Burnouts have become commonplace at large law, banking and consulting firms, as over-ambitious 30-somethings lose control. Apparently there isn’t a minimum age requirement. Yohio, the Melodifestivalen breakout star and the biggest Swedish celebrity in Japan, has revealed in an up close and personal interview with Aftonbladet that he understands a lot more about this then you may think.
At the age of 16, he was about to board a plane from Tokyo to Sweden for his next concert. Instead of getting cozy with some champagne and an in-flight magazine, he fell apart. “I got some kind of attack, it happened all of a sudden and felt so extreme. I called my agent who said ‘You are having a panic attack.'”
Yohio admits that he feels best when he is working hard, but his intensive career as an artist has taught him to learn his body’s limits. Two years ago he burned out completely. He was only 16!
“It was the summer and I was writing my next album but thought everything I did was sh-t. Finally I just caved in. I didn’t have the energy to be awake, eat, or drink.” Yohio has always been known for his frail figure, but imagine him struggling to hold down food.
But from pain one can build strength. Yohio is happy that he experienced burnout so early, because he now understands “the wall” and can look out for warning signals of another panic attack.
“I put a lot of pressure on myself and will do everything as best as I can the whole time. Everything I do is to show that I can be better. That’s the only reason I enlisted in Melodifestivalen again. To do better than last year.”
That may not have happened, but we are sure Yohio will work it out again some time in the future.

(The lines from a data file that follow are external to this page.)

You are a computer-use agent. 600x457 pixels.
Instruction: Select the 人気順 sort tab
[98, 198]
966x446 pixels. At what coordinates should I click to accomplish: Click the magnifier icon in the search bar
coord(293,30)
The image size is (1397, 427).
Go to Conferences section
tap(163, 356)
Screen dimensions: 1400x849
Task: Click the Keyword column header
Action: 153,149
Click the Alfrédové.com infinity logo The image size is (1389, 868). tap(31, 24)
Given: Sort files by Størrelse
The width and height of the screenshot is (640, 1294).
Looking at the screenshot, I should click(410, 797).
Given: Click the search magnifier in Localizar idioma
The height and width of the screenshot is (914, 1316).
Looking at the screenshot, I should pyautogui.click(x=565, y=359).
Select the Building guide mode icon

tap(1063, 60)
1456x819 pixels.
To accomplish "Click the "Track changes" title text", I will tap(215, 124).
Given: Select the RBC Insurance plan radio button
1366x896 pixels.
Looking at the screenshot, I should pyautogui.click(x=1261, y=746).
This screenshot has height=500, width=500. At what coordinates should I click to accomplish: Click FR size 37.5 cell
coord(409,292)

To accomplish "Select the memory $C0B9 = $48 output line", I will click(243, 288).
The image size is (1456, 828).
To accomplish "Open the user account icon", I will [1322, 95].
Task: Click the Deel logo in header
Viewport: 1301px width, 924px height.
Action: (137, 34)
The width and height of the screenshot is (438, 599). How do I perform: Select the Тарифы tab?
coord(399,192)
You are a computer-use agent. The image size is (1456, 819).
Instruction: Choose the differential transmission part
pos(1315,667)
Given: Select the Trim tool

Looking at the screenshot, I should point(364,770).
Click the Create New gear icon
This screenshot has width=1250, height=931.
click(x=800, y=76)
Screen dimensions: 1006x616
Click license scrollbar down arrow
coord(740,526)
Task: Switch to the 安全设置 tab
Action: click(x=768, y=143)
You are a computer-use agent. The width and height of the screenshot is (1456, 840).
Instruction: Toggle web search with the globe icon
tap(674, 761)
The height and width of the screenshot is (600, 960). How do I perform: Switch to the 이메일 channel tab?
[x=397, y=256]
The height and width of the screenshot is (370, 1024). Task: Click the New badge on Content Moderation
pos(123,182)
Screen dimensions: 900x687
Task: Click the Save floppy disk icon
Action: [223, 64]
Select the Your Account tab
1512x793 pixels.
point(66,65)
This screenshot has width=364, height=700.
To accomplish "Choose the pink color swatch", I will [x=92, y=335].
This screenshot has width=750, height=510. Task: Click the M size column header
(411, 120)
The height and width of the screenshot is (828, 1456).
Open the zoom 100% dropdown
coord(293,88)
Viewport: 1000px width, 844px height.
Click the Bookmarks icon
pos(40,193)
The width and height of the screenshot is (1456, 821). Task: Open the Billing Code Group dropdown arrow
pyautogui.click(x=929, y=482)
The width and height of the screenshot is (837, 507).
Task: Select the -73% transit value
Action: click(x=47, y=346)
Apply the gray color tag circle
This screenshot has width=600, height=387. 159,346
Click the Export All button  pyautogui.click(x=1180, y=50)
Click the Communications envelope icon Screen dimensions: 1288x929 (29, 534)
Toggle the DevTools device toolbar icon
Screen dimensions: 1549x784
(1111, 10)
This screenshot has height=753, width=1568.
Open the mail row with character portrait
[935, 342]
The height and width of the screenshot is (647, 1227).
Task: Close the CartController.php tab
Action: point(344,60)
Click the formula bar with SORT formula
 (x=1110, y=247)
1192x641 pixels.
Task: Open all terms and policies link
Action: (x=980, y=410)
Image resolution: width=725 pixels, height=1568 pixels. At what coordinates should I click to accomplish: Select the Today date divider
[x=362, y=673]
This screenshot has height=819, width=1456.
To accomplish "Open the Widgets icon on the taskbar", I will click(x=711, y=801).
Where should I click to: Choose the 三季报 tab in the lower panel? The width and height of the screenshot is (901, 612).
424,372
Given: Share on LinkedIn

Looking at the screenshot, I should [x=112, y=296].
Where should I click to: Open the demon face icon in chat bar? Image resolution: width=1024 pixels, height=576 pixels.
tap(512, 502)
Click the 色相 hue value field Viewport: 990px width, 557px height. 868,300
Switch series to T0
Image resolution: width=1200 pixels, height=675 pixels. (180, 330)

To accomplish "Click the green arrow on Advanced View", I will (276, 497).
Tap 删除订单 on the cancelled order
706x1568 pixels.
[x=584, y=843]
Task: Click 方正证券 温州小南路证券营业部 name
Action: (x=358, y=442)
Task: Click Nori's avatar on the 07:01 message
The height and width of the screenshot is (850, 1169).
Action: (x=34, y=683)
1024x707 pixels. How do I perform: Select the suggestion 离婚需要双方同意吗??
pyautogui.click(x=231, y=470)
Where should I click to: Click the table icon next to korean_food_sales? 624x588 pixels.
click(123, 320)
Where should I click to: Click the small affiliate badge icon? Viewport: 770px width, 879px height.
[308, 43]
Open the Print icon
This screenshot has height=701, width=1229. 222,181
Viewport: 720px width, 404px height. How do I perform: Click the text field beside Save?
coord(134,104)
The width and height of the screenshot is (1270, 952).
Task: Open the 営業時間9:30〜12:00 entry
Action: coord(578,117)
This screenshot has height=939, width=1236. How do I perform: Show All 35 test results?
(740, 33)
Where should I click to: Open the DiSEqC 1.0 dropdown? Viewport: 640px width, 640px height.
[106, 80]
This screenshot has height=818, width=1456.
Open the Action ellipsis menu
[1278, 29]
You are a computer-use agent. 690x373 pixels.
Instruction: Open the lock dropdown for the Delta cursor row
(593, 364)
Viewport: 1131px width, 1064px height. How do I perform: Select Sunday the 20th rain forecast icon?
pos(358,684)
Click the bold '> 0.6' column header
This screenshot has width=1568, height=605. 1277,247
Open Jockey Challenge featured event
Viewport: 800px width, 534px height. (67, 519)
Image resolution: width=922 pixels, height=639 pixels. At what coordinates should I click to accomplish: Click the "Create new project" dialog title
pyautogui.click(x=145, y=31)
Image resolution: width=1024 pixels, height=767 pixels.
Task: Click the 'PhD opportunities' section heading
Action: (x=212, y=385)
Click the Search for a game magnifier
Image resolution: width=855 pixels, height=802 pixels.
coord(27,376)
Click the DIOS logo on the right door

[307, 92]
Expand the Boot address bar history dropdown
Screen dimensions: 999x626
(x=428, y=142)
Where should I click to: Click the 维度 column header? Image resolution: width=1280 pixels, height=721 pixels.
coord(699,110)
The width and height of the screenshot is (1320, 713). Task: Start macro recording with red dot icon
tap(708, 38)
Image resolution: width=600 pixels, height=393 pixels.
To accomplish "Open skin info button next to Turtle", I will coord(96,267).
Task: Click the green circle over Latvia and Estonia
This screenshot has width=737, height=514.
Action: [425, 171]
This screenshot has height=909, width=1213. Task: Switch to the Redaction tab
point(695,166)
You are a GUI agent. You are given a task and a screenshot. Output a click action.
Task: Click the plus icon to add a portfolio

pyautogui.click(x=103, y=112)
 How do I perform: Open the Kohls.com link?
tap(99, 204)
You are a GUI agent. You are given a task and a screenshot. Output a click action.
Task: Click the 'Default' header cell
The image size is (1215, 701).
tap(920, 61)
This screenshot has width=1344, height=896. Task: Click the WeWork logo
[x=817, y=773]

In the meantime, Yohio cautions us all to listen to kids, who often struggle to find their place in society. “The school system should fit everyone, but it doesn’t. School has never worked for me, for I have always questioned things…Society is very strenuous. Youth are constantly fighting to fit in somewhere. That’s how it was for me. But one has to fight, and speak about it. There are far more people who feel bad than feel well, so you have to listen.”